Status:
RECRUITING
De-escalation Radiation Strategy After NAC in Combination With ICI in LAHNSCC
Lead Sponsor:
Ruijin Hospital
Conditions:
Locally Advanced Head and Neck Squamous Cell Carcinoma
Eligibility:
All Genders
18+ years
Phase:
PHASE1
PHASE2
Brief Summary
This study is a single-arm exploratory study conducted in LAHNSCC. Eligible patients received two cycles of pembrolizumab immunotherapy in combination with albumin-bound paclitaxel and cisplatin induc...
Eligibility Criteria
Inclusion
- ≥18 years old, with medical decision-making capacity
- Signed informed consent
- ECOG score of 0-1
- Pathologically diagnosed with oral cancer, oropharyngeal cancer, laryngeal cancer, or hypopharyngeal cancer
- Exclusion of distant metastasis
- Clearly evaluable lesion (per RECIST 1.1 criteria)
- Expected life span ≥6 months
- Laboratory test results meet the following requirements: WBC ≥ 3×10\^9/L, ANC ≥ 2.0×10\^9/L, PLT ≥ 80×10\^9/L, Hb ≥ 80g/L (according to the normal standards of the central laboratory); Liver function: Total bilirubin, ALT, and AST all ≤ 1.5x UNL (upper normal limit); AST (SGOT)/ALT (SGPT) ≤ 2.5 x IULN (upper normal limit); Kidney function: Cr ≤ 1.5x UNL (upper normal limit), and creatinine clearance rate ≥ 60 ml/min (calculated using the Cockcroft and Gault formula); Thyroid function T3 and T4 within the normal range (hypothyroidism can be corrected with oral thyroid hormone supplementation); Heart function: All three cardiac enzymes and pro-BNP within the normal range, no history of heart attack; Adrenal function: Normal cortisol secretion function or correctable based on endocrine assessment
- HBV-infected patients with HBV-DNA copy numbers less than 500 IU/ml
- No history of other malignant tumors in the past 5 years (excluding basal cell carcinoma of the skin and thyroid cancer).
Exclusion
- No indications for curative radiotherapy or contraindications to radiochemotherapy.
- Clinical factors identified by the investigator that could potentially affect the completion of the study protocol (such as bleeding, active infection, or mental factors).
- Patients requiring long-term maintenance steroid therapy (including oral and intravenous use); local use or inhalation can be included in the study.
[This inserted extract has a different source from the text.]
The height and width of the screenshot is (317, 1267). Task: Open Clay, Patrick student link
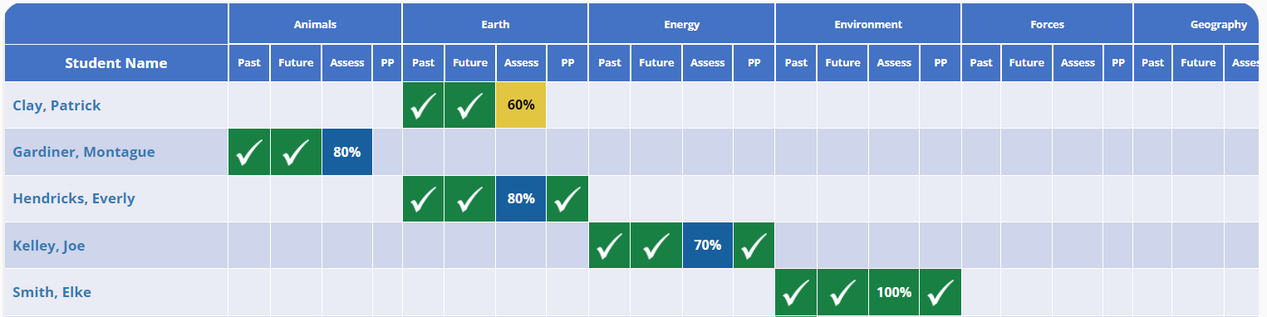[56, 105]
- Previous history of autoimmune diseases or in the active phase of the disease \[including but not limited to inflammatory bowel disease (IBD), rheumatoid arthritis, autoimmune hepatitis, systemic sclerosis (scleroderma and its variants), systemic lupus erythematosus, autoimmune vasculitis, autoimmune neuropathies (such as Guillain-Barré syndrome)\], vitiligo, and correctable endocrine deficiencies such as hypothyroidism and physiological cortisol deficiency can be included in the study and are not exclusion criteria.
- History of active tuberculosis or non-infectious pneumonia or any clinical evidence.
- Active phase of viral hepatitis, HBV DNA \> 500 IU/ml.
- Acquired Immunodeficiency Syndrome (AIDS).
- Concurrent severe medical conditions (including heart diseases) with coexisting diseases or conditions affecting the patient's normal enrollment or safety during the study.
- Prior immunotherapy for other tumors.
- History of other malignant tumors within 5 years (excluding cured basal cell carcinoma of the skin or thyroid cancer).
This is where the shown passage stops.